Friendship and influence ambling American racetrack aprons

by Frank Cotolo

Luck played an important role when I returned from England. On the long flight back, I began writing an article titled “Betting A Horse Of A Different Colour” [sic]. It was an in-depth report on thoroughbred race wagering in Great Britain for people on the west side of the Atlantic. After a week back in the USA I completed the article in my Hollywood and Vine office while writing hours of material for syndicated radio shows.

While researching periodicals where I could submit the article, I found the magazine Gambling Times (GT). Adding to the discovery it turned out its publishing offices just so happened to be located on Highland Boulevard around the corner from my apartment. This meant I could physically deliver the article and shmooze with editors; an edge over anyone submitting articles through the mail.

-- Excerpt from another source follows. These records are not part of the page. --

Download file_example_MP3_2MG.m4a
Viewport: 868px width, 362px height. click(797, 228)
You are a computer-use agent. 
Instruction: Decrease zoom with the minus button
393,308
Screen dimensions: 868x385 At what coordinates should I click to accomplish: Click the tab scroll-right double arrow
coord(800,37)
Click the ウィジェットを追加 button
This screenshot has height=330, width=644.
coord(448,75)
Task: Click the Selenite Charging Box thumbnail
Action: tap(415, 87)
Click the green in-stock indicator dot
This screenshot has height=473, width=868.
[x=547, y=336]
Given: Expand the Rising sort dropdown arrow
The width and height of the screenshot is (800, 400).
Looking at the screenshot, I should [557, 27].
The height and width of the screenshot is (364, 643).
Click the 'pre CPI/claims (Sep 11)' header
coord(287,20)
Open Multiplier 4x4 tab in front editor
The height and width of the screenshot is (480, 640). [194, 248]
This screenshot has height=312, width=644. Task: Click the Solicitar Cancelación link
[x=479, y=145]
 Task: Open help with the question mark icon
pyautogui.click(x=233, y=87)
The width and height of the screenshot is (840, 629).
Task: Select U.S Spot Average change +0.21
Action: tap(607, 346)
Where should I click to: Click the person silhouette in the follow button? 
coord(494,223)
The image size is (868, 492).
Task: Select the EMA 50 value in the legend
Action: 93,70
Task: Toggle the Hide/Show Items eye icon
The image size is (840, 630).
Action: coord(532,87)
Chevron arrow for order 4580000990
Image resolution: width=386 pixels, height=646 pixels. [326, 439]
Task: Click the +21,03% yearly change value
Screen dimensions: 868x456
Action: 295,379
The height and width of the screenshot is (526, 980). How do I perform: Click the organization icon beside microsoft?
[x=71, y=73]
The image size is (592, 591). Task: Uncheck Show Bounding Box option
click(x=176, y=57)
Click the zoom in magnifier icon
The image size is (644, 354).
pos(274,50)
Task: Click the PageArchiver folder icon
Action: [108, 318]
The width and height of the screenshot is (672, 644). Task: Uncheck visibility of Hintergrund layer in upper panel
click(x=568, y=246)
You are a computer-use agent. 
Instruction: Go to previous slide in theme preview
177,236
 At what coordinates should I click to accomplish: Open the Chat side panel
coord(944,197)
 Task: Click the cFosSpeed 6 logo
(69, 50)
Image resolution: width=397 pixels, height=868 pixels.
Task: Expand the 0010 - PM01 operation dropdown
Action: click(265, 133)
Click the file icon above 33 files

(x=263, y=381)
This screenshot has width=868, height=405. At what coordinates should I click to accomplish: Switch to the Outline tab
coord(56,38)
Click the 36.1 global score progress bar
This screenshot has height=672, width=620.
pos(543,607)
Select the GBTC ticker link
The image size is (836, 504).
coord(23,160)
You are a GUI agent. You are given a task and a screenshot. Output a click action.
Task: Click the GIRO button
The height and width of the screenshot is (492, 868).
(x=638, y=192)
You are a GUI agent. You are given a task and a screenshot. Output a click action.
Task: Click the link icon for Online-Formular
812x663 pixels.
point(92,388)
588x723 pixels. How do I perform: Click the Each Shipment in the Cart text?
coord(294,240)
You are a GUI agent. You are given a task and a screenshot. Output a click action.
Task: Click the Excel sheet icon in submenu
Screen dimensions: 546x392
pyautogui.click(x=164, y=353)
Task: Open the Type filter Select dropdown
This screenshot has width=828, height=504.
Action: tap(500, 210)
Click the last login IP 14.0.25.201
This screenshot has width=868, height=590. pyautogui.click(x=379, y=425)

Armed with the current issue of the magazine (available at Hollywood’s popular streetside newspaper vendor) and a clean copy of my article I met with a GT editor.

“I cover baseball,” he said, “but I’ll get this it to the horse racing editor.”

“What is his name?”

“Mark Cramer. He doesn’t work out of this office.”

“Does he live in town?”

“Yeah, in the Valley.”

“Does he get a lot of article submissions?”

“He does a column but he looks at submissions.”

“And he makes the decisions to publish them?”

“Yeah. He’s the horse-gambling editor.”

“What about the harness racing column? This Barry Meadow? Does he live in the Valley as well?”

“He does a column. Any harness-gambling articles go through him. But there aren’t many harness-gambling articles. If any ever.”

“There must me more than there are for betting baseball considering it’s illegal to bet on baseball.”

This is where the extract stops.